I've been scoring fairly well lately, but mainly because I'm playing smarter and my short game is a bit tighter. My shot making is sometimes good, sometimes bad, including my driving, and it has been annoying me.

Therefore, over the past day or so, I've been looking again at Stack & Tilt, not because I want to adopt the method or system or whatever it has been called, but because I think it does offer some interesting and helpful thoughts on how the average golfer can play more consistent golf.

It's the Stack part of the equation that most interests me, putting and keeping the weight on the front foot during the golf swing. The Tilt part is, in my view, an obsolete term because in some respects, and in some new interpretations and implementations of S&T, there now seems to be less tilt than in the original 'model'.

The key thing about Stack is that it eliminates the need, contrary to a lot of golf instruction, to move a lot of one's weight to the back foot, the so called loading of the swing, before transferring it back to the front foot. This transfer of weight is, again in my view, one of the major causes of inconsistent ball striking in the game. The S&T advocates cite consistent bottom of the swing position (or words to that effect) as a key objective.
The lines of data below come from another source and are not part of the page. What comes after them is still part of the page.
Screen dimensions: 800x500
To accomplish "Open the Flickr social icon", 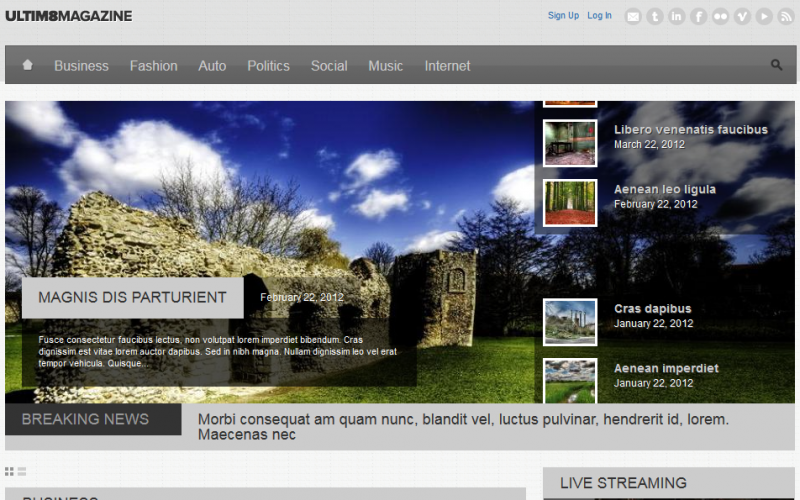I will click(x=720, y=16).
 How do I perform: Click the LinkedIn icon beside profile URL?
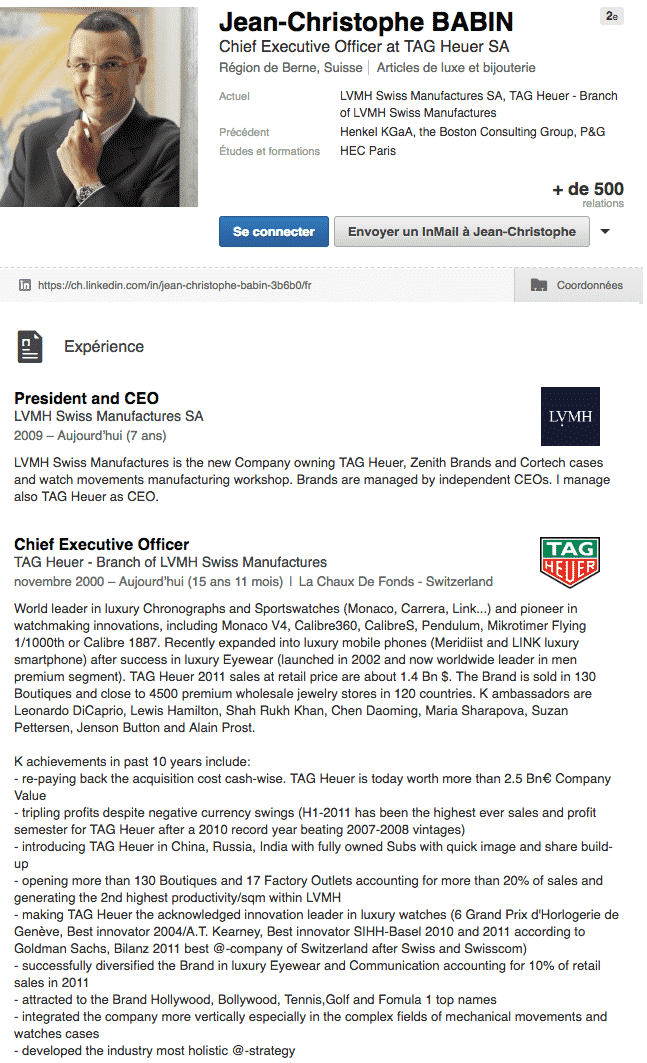(x=25, y=285)
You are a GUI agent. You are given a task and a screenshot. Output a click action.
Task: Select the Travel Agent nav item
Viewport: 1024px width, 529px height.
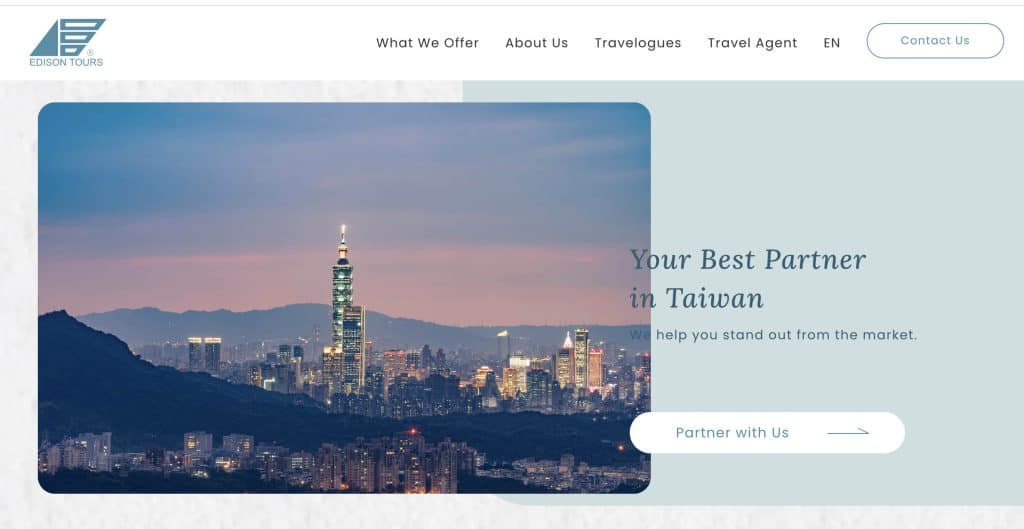click(x=752, y=43)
Professional golfers and good amateurs, who hit thousands of golf balls, have the skill and the time to develop the timing needed to achieve this back and forward weight transfer and hit the ball in the same part of the down swing time after time. The average player does not have this skill or timing, and contacts the ball differently almost every time.

By stacking the weight on the front foot and basically keeping it there, albeit adding some weight to it just before and at impact, there is much better chance for the average player to make good ball contact. It should be noted that this assumes one subscribes to the view that the ball must be struck before the ground for most iron and hybrid shots.

I'm fairly sure that this approach works quite well for fairway woods as well because plenty of average players have more trouble with topping their fairway woods than chunking them. Of course, ball position and a range of other swing factors will come into play, so a period of trial and error will be needed for everyone.

Using a stacking approach for the driver is a slightly different kettle of fish. There is evidence to suggest that it is necessary to hit up on drives, not down, in order to maximise distance. The S&T people address this issue by suggesting that more hip slide is needed with a driver and slightly different club positioning (check out the relevant 'academy' website for details). This is not something I've experimented with so far, but it is an important issue.

Suffice to say, weight on the front foot at impact is a concept that is ignored by the majority of average golfers, despite the evidence of their eyes in watching good golfers on TV and elsewhere. My previously espoused fundamentals of weight on the front foot, no sway and no over-hitting fit nicely with some of the S&T principles, so I'm happy to endorse the approach in general terms, and continue to work on my own ball-striking consistency.

By the way, I read recently that S&T is in many ways an extension of well-established short game set up and swing principles and I think this is absolutely correct - weight on the front foot, quiet wrists (straight arms) and swinging with control (no forcing).

A second by the way: I'm not convinced that any particular 'method' or 'system' is going to work for anyone or everyone. However, there are individual ideas or concepts that are often worth a try. The main thing is that whatever the idea or concept, it must be 'practical;, that is, it must be something that can be applied, and applied with relatively much less effort and time than is available to the average player. Trying to implement complex swing concepts that relate to the swings of top-line players is often useless and often counter-productive, which is why most 'tips' simply don't work.